--- Work required ---
Every line of the material is to be quoted verbatim, minus the pictures.

--- Records shown ---
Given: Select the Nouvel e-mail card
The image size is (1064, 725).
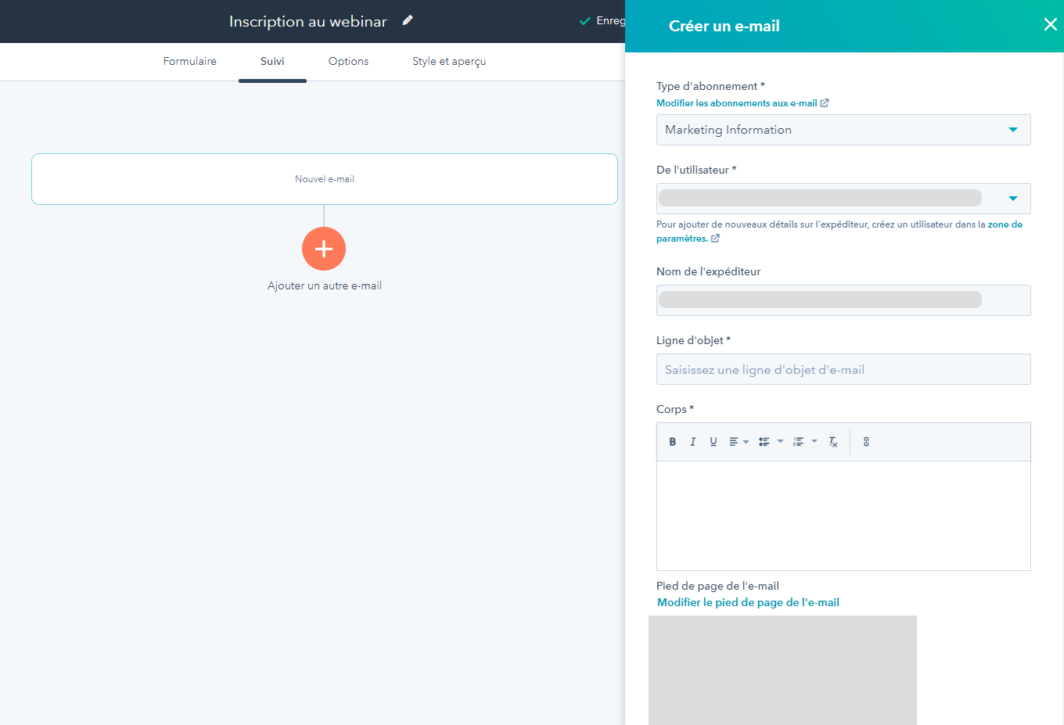Looking at the screenshot, I should pos(324,179).
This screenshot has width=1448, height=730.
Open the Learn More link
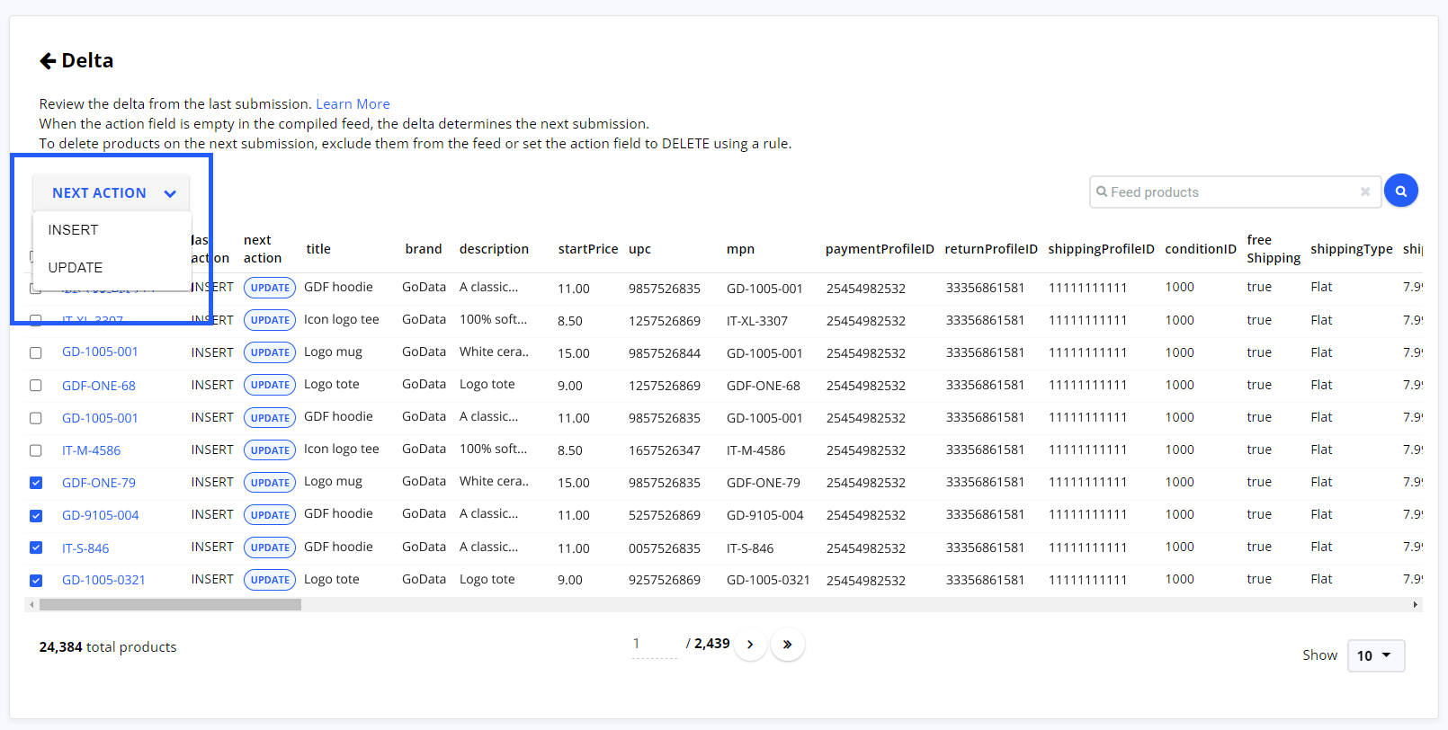pos(353,104)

--- Your solution ---
Given: Select the Nouvel e-mail card
The image size is (1064, 725).
Looking at the screenshot, I should pos(324,179).
This screenshot has width=1448, height=730.
Open the Learn More link
pos(353,104)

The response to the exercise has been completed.